Что перед этою картиною, написанною такою широкою и мощною кистию, что перед нею мелодраматические ужасы в повестях модных французских фельетонных романистов! Какая страшная простота и истина! И кто все это рассказывает? ограниченный и смешной Макар Алексеевич Девушкин!
Мы не будем больше указывать на превосходные частности этого романа: легче перечесть весь роман, нежели пересчитать все, что в нем превосходного, потому что он весь, в целом, - превосходен. Упомянем только о последнем письме Девушкина к его Вариньке: это слезы, рыдание, вопль, раздирающие душу! Тут все истинно, глубоко и велико, а между тем это пишет ограниченный, смешной Макар Алексеевич Девушкин! И читая его, вы сами готовы рыдать и в то же время вы улыбаетесь... Сколько сокрушительной силы любви, горя и отчаяния в этих простодушных словах старика, теряющего все, чем мила была ему жизнь: "Да вы знаете ли только, что там такое, куда вы едете-то, маточка? Вы, может быть, этого не знаете, так меня спросите! Там степь, родная моя, там степь, чистая, голая степь, вот как моя ладонь голая! Там ходит баба бесчувственная, да мужик необразованный пьяница ходит..."

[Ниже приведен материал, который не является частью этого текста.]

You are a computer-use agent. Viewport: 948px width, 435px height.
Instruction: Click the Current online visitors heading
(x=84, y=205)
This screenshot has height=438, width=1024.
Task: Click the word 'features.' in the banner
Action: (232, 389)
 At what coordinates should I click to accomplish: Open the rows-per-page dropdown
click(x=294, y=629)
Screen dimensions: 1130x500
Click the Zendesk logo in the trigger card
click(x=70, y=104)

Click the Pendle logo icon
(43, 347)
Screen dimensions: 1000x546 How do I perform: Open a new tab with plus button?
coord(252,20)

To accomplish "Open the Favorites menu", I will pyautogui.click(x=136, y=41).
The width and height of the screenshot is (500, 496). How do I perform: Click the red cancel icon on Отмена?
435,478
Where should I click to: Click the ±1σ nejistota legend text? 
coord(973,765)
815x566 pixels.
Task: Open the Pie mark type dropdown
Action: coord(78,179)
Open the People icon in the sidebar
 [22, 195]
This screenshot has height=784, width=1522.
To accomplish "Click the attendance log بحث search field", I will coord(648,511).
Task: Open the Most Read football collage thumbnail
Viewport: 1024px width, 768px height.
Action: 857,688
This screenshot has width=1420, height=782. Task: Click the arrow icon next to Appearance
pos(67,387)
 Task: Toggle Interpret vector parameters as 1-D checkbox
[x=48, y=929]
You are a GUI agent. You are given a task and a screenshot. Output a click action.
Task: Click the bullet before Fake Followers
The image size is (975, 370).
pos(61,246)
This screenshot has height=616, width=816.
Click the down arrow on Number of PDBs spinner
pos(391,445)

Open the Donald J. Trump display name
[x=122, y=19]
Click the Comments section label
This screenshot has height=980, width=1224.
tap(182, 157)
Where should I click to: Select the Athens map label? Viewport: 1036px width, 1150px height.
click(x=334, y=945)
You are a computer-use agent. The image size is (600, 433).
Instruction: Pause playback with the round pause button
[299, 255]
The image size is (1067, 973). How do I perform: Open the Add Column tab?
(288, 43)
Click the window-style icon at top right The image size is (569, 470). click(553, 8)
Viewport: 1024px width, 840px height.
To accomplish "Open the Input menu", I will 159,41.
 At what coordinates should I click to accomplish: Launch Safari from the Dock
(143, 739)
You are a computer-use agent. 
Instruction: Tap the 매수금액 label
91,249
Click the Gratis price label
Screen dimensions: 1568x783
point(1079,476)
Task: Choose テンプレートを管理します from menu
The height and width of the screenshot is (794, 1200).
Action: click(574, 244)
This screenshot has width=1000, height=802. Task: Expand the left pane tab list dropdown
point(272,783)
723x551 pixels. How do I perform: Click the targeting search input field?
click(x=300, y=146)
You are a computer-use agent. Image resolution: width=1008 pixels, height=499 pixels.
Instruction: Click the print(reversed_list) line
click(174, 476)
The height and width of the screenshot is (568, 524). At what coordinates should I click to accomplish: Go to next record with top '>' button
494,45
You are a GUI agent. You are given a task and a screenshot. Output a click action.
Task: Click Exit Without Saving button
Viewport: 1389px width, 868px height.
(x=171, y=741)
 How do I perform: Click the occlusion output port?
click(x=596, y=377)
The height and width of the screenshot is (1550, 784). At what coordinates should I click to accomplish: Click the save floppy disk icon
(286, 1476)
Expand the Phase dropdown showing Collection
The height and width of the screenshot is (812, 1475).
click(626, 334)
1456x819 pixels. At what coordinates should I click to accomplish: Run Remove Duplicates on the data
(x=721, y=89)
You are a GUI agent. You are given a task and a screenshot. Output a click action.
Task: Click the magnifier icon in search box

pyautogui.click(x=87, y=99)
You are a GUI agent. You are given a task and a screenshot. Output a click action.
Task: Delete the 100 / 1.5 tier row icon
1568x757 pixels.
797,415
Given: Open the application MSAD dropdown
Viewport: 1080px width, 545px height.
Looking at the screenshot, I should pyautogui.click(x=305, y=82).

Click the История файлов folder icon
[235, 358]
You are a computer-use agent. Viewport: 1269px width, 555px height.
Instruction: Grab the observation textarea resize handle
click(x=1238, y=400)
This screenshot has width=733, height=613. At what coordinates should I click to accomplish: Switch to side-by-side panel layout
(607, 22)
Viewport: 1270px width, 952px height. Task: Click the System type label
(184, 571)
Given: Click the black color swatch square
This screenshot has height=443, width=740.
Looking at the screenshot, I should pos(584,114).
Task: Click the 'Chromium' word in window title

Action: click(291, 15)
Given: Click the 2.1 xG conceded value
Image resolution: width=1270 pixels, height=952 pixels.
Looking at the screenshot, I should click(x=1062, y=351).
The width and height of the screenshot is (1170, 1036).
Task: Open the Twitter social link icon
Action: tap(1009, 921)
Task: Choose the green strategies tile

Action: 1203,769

Мы думаем, что теперь кстати сказать несколько слов и о "Двойнике", хотя он и не относится к "Петербургскому сборнику". Как талант необыкновенный, автор нисколько не повторился во втором своем произведении, - и оно представляет у него совершенно новый мир. Герой романа - г. Голядкин - один из тех обидчивых, помешанных на амбиции людей, которые так часто встречаются в низших и средних слоях нашего общества. Ему все кажется, что его обижают и словами, и взглядами, и жестами, что против него всюду составляются интриги, ведутся подкопы. Это тем смешнее, что он ни состоянием, ни чином, ни местом, ни умом, ни способностями решительно не может ни в ком возбудить к себе зависти. Он не умен и не глуп, не богат и не беден, очень добр и до слабости мягок характером; и жить ему на свете было бы совсем недурно; но болезненная обидчивость и подозрительность его характера есть черный демон его жизни, которому суждено сделать ад из его существования. Если внимательнее осмотреться кругом себя, сколько увидишь господ Голядкиных, и бедных и богатых, и глупых и умных! Г. Голядкин в восторге от одной своей добродетели, которая состоит в том, что он ходит не в маске, не интриган, действует открыто и идет прямою дорогою. Еще в начале романа, из разговора с доктором Крестьяном Ивановичем, не мудрено догадаться, что г. Голядкин расстроен в уме. Итак, герой романа - сумасшедший! Мысль смелая и выполненная автором с удивительным мастерством! Считаем излишним следить за ее развитием, указывать на отдельные места и удивляться целому созданию. Для всякого, кому доступны тайны искусства, с первого взгляда видно, что в "Двойнике" еще больше творческого таланта и глубины мысли, нежели в "Бедных людях". А между тем почти общий голос петербургских читателей решил, что этот роман несносно растянут и оттого ужасно скучен, из чего-де и следует, что об авторе напрасно прокричали и что в его таланте нет ничего необыкновенного!.. Справедливо ли такое заключение? - Мы не обинуясь скажем, что, с одной стороны, оно крайне ложно, а с другой, что в нем есть основание, как оно всегда бывает в суждении непонимающей самой себя толпы.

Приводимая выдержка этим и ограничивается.